Once you have read the records below, write them all out exactly as given.
##### DATA FOR ANALYSIS #####
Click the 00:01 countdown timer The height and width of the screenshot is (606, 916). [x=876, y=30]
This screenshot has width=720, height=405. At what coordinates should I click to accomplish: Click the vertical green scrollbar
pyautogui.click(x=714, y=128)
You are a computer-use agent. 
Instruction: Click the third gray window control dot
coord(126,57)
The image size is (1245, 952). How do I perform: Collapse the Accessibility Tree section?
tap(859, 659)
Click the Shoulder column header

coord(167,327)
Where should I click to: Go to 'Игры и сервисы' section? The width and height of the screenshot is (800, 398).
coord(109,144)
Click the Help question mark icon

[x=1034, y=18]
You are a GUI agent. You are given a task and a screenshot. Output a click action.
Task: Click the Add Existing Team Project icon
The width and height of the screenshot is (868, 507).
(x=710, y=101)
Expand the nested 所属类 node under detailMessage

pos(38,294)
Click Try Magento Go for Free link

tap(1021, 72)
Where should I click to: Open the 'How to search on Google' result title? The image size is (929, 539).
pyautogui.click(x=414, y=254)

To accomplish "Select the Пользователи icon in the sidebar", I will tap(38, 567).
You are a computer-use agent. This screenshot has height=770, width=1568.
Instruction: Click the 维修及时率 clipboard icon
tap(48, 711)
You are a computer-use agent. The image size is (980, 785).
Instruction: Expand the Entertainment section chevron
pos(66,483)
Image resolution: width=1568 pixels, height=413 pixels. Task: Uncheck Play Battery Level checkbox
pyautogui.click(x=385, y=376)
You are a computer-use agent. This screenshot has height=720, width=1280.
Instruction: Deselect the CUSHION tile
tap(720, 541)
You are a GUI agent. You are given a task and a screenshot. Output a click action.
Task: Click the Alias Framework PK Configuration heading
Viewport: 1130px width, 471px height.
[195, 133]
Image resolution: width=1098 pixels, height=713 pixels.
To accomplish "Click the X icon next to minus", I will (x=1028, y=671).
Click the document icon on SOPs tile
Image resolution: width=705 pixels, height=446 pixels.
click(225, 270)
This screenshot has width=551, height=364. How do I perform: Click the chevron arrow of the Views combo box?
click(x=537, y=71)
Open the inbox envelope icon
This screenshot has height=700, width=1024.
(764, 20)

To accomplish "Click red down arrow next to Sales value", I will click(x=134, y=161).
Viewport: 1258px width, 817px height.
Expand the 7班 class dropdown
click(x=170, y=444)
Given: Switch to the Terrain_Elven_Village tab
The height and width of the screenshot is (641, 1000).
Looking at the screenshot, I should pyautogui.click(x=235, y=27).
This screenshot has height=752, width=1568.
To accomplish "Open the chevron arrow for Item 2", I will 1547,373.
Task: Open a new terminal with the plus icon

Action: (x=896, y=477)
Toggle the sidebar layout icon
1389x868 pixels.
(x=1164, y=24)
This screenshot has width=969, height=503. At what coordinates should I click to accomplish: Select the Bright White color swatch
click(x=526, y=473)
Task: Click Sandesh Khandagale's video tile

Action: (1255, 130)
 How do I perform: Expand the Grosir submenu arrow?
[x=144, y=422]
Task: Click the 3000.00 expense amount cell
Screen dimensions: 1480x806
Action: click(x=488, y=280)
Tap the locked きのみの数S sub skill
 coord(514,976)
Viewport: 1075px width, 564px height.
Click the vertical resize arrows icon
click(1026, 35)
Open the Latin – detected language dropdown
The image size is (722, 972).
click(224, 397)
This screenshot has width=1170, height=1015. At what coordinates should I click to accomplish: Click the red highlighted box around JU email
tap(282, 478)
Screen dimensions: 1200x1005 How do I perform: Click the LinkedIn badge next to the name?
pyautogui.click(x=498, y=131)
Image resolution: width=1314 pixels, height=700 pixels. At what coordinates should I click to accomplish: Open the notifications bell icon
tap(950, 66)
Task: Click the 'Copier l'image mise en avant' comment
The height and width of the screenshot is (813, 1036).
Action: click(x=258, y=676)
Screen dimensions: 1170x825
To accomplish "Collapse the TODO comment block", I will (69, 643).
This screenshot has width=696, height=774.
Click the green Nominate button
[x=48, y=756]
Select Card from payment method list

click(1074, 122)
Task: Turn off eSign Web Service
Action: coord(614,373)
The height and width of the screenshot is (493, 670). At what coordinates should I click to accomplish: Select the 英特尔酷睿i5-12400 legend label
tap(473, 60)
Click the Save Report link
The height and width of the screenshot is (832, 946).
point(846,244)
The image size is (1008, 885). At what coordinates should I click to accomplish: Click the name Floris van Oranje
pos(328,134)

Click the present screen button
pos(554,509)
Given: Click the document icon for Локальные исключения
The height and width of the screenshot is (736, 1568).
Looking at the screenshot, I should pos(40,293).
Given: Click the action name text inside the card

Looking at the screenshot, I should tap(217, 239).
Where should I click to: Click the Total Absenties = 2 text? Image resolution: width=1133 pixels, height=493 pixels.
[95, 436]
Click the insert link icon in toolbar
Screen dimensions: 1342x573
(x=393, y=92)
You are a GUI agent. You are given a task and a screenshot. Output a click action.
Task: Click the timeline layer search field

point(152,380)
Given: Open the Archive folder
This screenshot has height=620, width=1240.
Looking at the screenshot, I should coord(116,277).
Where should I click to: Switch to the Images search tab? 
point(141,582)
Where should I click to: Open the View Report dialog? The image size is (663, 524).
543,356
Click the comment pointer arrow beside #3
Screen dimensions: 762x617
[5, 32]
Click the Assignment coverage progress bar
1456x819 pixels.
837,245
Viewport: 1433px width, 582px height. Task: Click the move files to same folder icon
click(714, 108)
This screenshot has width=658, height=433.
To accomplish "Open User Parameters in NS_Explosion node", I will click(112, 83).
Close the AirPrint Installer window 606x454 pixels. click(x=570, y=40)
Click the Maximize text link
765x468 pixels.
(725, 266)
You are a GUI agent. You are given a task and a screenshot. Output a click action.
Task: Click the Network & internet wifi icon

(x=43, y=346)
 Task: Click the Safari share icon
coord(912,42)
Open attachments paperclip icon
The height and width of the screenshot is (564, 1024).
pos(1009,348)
#####
▶ [ANSWER TO THIS TASK]
Click the 00:01 countdown timer The height and width of the screenshot is (606, 916). [x=876, y=30]
This screenshot has width=720, height=405. At what coordinates should I click to accomplish: Click the vertical green scrollbar
pyautogui.click(x=714, y=128)
You are a computer-use agent. 
Instruction: Click the third gray window control dot
coord(126,57)
The image size is (1245, 952). How do I perform: Collapse the Accessibility Tree section?
tap(859, 659)
Click the Shoulder column header

coord(167,327)
Where should I click to: Go to 'Игры и сервисы' section? The width and height of the screenshot is (800, 398).
coord(109,144)
Click the Help question mark icon

[x=1034, y=18]
You are a GUI agent. You are given a task and a screenshot. Output a click action.
Task: Click the Add Existing Team Project icon
The width and height of the screenshot is (868, 507).
(x=710, y=101)
Expand the nested 所属类 node under detailMessage

pos(38,294)
Click Try Magento Go for Free link

tap(1021, 72)
Where should I click to: Open the 'How to search on Google' result title? The image size is (929, 539).
pyautogui.click(x=414, y=254)

To accomplish "Select the Пользователи icon in the sidebar", I will tap(38, 567).
You are a computer-use agent. This screenshot has height=770, width=1568.
Instruction: Click the 维修及时率 clipboard icon
tap(48, 711)
You are a computer-use agent. The image size is (980, 785).
Instruction: Expand the Entertainment section chevron
pos(66,483)
Image resolution: width=1568 pixels, height=413 pixels. Task: Uncheck Play Battery Level checkbox
pyautogui.click(x=385, y=376)
You are a computer-use agent. This screenshot has height=720, width=1280.
Instruction: Deselect the CUSHION tile
tap(720, 541)
You are a GUI agent. You are given a task and a screenshot. Output a click action.
Task: Click the Alias Framework PK Configuration heading
Viewport: 1130px width, 471px height.
[195, 133]
Image resolution: width=1098 pixels, height=713 pixels.
To accomplish "Click the X icon next to minus", I will (x=1028, y=671).
Click the document icon on SOPs tile
Image resolution: width=705 pixels, height=446 pixels.
click(225, 270)
This screenshot has width=551, height=364. How do I perform: Click the chevron arrow of the Views combo box?
click(x=537, y=71)
Open the inbox envelope icon
This screenshot has height=700, width=1024.
(764, 20)

To accomplish "Click red down arrow next to Sales value", I will click(x=134, y=161).
Viewport: 1258px width, 817px height.
Expand the 7班 class dropdown
click(x=170, y=444)
Given: Switch to the Terrain_Elven_Village tab
The height and width of the screenshot is (641, 1000).
Looking at the screenshot, I should pyautogui.click(x=235, y=27).
This screenshot has height=752, width=1568.
To accomplish "Open the chevron arrow for Item 2", I will 1547,373.
Task: Open a new terminal with the plus icon

Action: (x=896, y=477)
Toggle the sidebar layout icon
1389x868 pixels.
(x=1164, y=24)
This screenshot has width=969, height=503. At what coordinates should I click to accomplish: Select the Bright White color swatch
click(x=526, y=473)
Task: Click Sandesh Khandagale's video tile

Action: (1255, 130)
 How do I perform: Expand the Grosir submenu arrow?
[x=144, y=422]
Task: Click the 3000.00 expense amount cell
Screen dimensions: 1480x806
Action: click(x=488, y=280)
Tap the locked きのみの数S sub skill
 coord(514,976)
Viewport: 1075px width, 564px height.
Click the vertical resize arrows icon
click(1026, 35)
Open the Latin – detected language dropdown
The image size is (722, 972).
click(224, 397)
This screenshot has width=1170, height=1015. At what coordinates should I click to accomplish: Click the red highlighted box around JU email
tap(282, 478)
Screen dimensions: 1200x1005 How do I perform: Click the LinkedIn badge next to the name?
pyautogui.click(x=498, y=131)
Image resolution: width=1314 pixels, height=700 pixels. At what coordinates should I click to accomplish: Open the notifications bell icon
tap(950, 66)
Task: Click the 'Copier l'image mise en avant' comment
The height and width of the screenshot is (813, 1036).
Action: click(x=258, y=676)
Screen dimensions: 1170x825
To accomplish "Collapse the TODO comment block", I will (69, 643).
This screenshot has width=696, height=774.
Click the green Nominate button
[x=48, y=756]
Select Card from payment method list

click(1074, 122)
Task: Turn off eSign Web Service
Action: coord(614,373)
The height and width of the screenshot is (493, 670). At what coordinates should I click to accomplish: Select the 英特尔酷睿i5-12400 legend label
tap(473, 60)
Click the Save Report link
The height and width of the screenshot is (832, 946).
point(846,244)
The image size is (1008, 885). At what coordinates should I click to accomplish: Click the name Floris van Oranje
pos(328,134)

Click the present screen button
pos(554,509)
Given: Click the document icon for Локальные исключения
The height and width of the screenshot is (736, 1568).
Looking at the screenshot, I should pos(40,293).
Given: Click the action name text inside the card

Looking at the screenshot, I should tap(217, 239).
Where should I click to: Click the Total Absenties = 2 text? Image resolution: width=1133 pixels, height=493 pixels.
[95, 436]
Click the insert link icon in toolbar
Screen dimensions: 1342x573
(x=393, y=92)
You are a GUI agent. You are given a task and a screenshot. Output a click action.
Task: Click the timeline layer search field

point(152,380)
Given: Open the Archive folder
This screenshot has height=620, width=1240.
Looking at the screenshot, I should coord(116,277).
Where should I click to: Switch to the Images search tab? 
point(141,582)
Where should I click to: Open the View Report dialog? The image size is (663, 524).
543,356
Click the comment pointer arrow beside #3
Screen dimensions: 762x617
[5, 32]
Click the Assignment coverage progress bar
1456x819 pixels.
837,245
Viewport: 1433px width, 582px height. Task: Click the move files to same folder icon
click(714, 108)
This screenshot has width=658, height=433.
To accomplish "Open User Parameters in NS_Explosion node", I will click(112, 83).
Close the AirPrint Installer window 606x454 pixels. click(x=570, y=40)
Click the Maximize text link
765x468 pixels.
(725, 266)
You are a GUI agent. You are given a task and a screenshot. Output a click action.
Task: Click the Network & internet wifi icon

(x=43, y=346)
 Task: Click the Safari share icon
coord(912,42)
Open attachments paperclip icon
The height and width of the screenshot is (564, 1024).
pos(1009,348)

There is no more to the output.